The primary reason I have a problem with real life timers stems in part from my group size.  On any given night I have between 8-9 people around the table.  The simple logistics of having 8 characters means adventures just take longer.  But, even when we have smaller groups, we still take longer than seems to be expected.

Just as an example, I ran my group through Darkest Hour which is "designed for a 4- to 5-hour convention-style timeslot".  My group finished it in 5 sessions.  As designed, players will have 1 set of action dice and have 1 use of per session abilities for the entire adventure.  At my table, my players get 4 additional action dice refreshers and 4 additional uses of per session abilities to cover the same exact adventure as the group sprinting through it during a 4 hour time slot.
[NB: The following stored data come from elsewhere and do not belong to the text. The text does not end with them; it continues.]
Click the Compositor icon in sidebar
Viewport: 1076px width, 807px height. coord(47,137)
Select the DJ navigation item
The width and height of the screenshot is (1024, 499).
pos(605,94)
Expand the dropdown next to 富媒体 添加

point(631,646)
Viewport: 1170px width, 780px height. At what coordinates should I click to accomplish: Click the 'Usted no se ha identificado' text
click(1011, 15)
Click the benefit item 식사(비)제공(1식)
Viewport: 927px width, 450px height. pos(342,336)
So why should a large, slow group get about 5 times the resources to complete the same adventure?

Hourly timers run into other problems.  Just about everyone I game with are friends away from the gaming table, too.  There is going to inevitably be time lost as people BS and otherwise get caught up on the previous weeks events, or we'll wait while someone orders pizza or whatever.  While we are in this "kinda sorta playing" phase what happens to the real life timers?  If we start playing at 6:55, does the guy get an action die at 7:00 because the GM hasn't handed out dice yet?  What about when a couple people step out to pick up pizza for the group and those of us left behind are just discussing different aspects of the game?
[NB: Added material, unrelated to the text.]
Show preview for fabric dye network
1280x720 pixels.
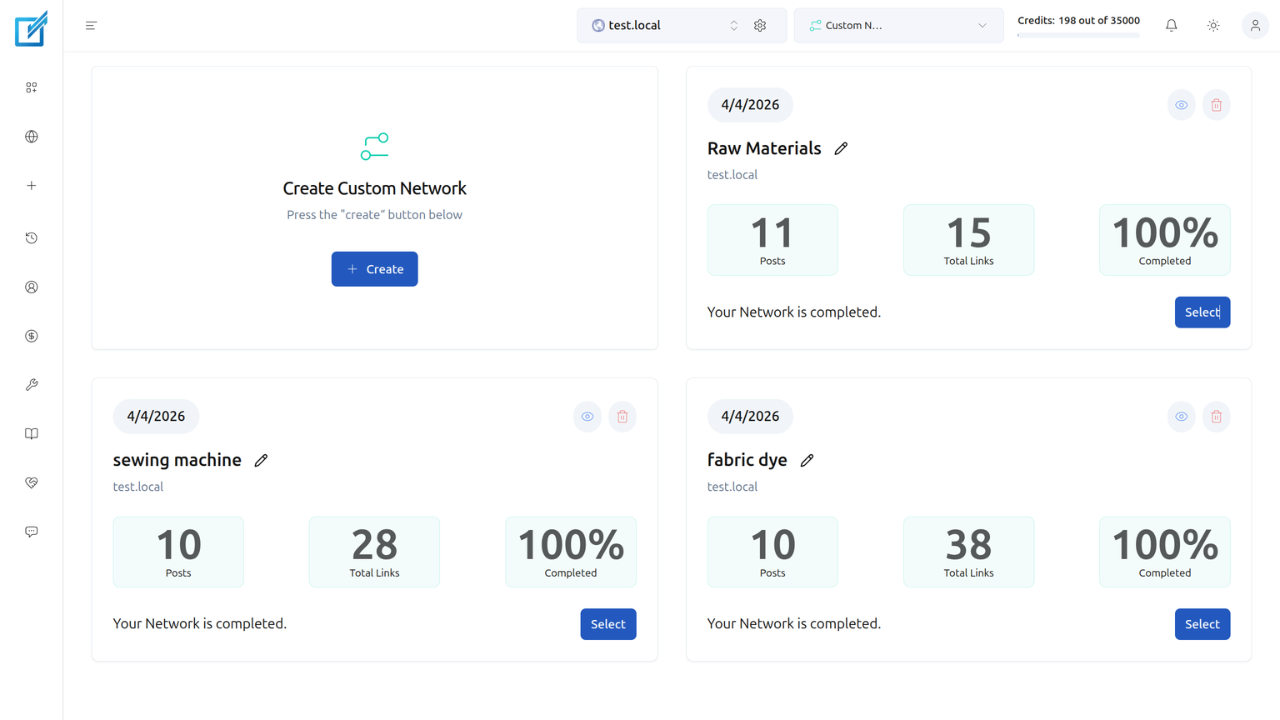[1181, 416]
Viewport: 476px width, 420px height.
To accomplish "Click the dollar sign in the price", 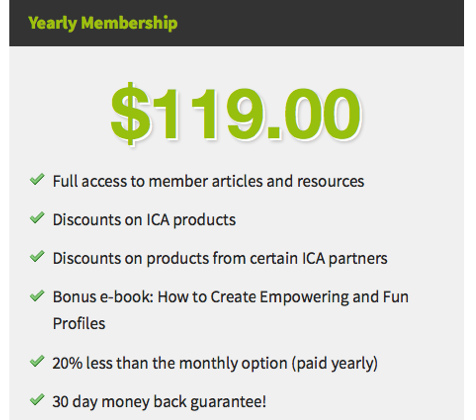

Real life timers seem to operate under certain assumptions about how people play the games which don't seem to actually be true in real life.  In general, real life timers get messy and I would rather not have them at all.
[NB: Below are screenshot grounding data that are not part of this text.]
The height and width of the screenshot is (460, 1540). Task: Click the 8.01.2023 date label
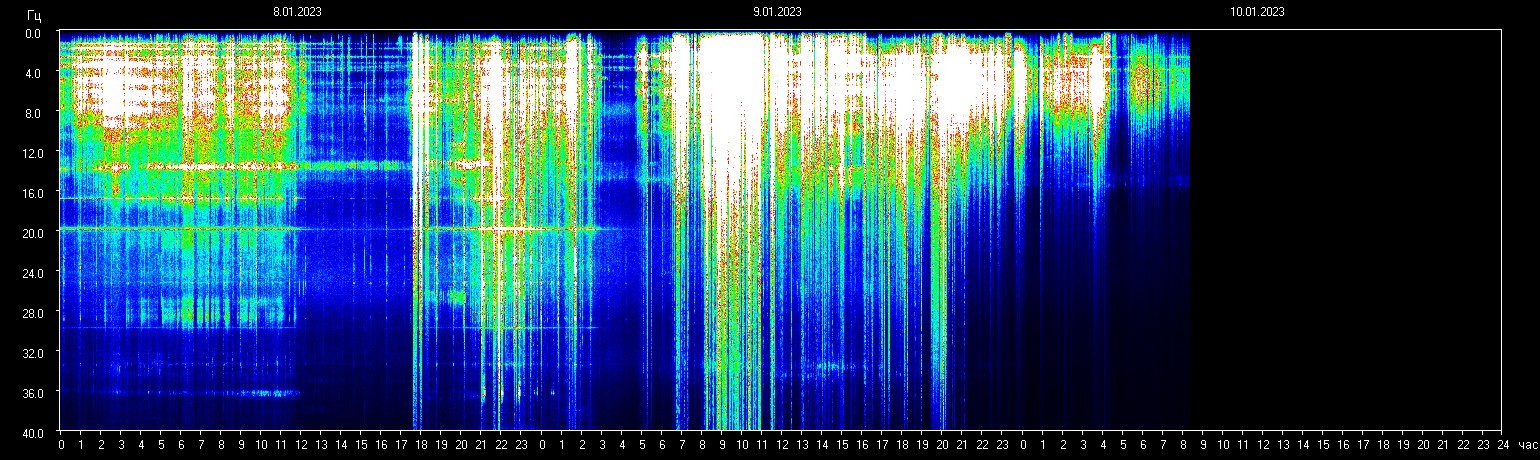297,12
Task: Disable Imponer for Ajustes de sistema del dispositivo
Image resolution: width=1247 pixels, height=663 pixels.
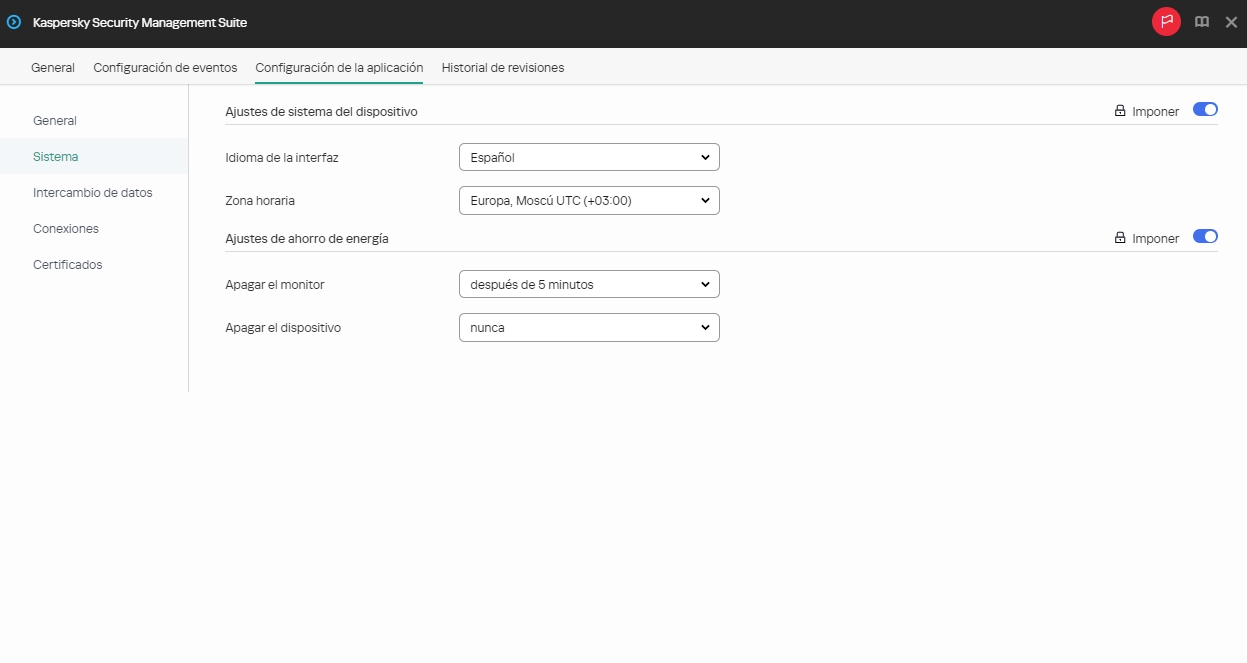Action: tap(1205, 109)
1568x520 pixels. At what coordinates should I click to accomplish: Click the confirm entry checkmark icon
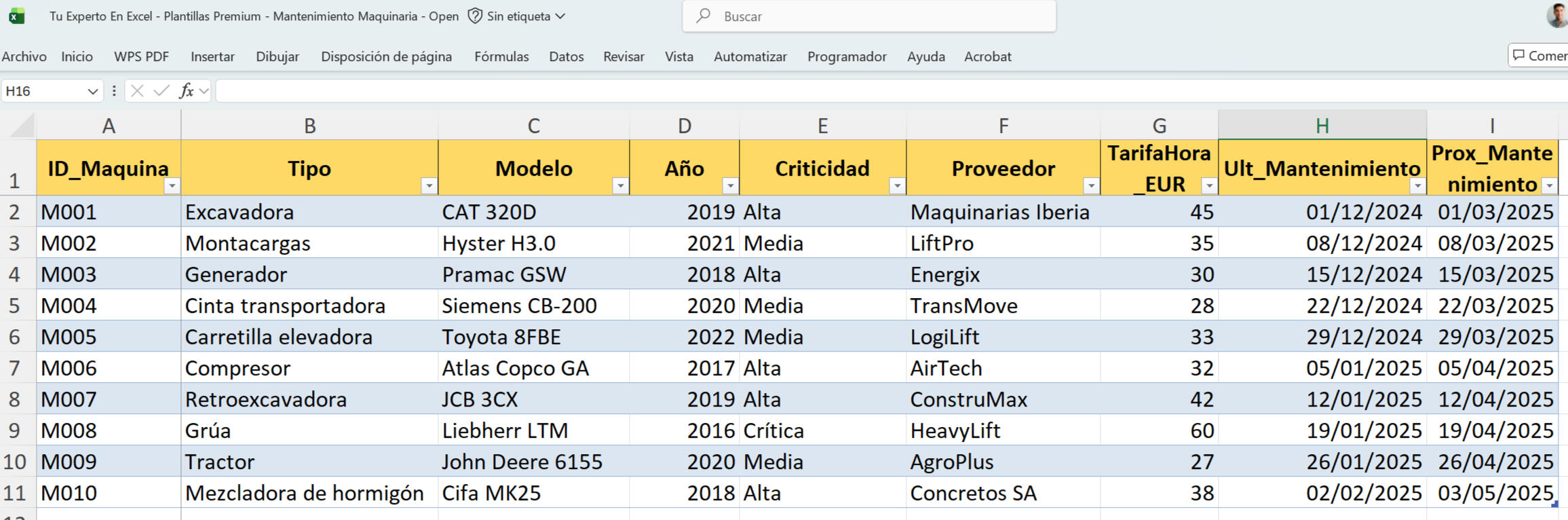pos(161,91)
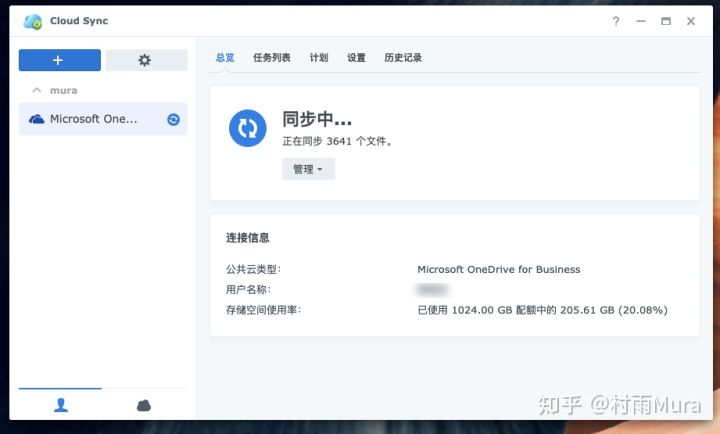This screenshot has height=434, width=720.
Task: Click the large blue syncing status icon
Action: (248, 128)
At the other end of the spectrum, there's some potential in making action dice less alarmingly powerful, and thus maybe better suited to use as plot lubrication through regular granting. For one thing, adding to damage has always been different ftom adding to checks. Just because the contribution reletive to the base is so much larger, and because as yo note, its a place where magnitude matters, while checks an saves are mostly looking for threshold.

That's a couple things I had noticed, too.

Adding action dice to skill checks of a d20 vs adding action dice to damage of a d6 to d12 gives a markedly higher percentage return on the expenditure.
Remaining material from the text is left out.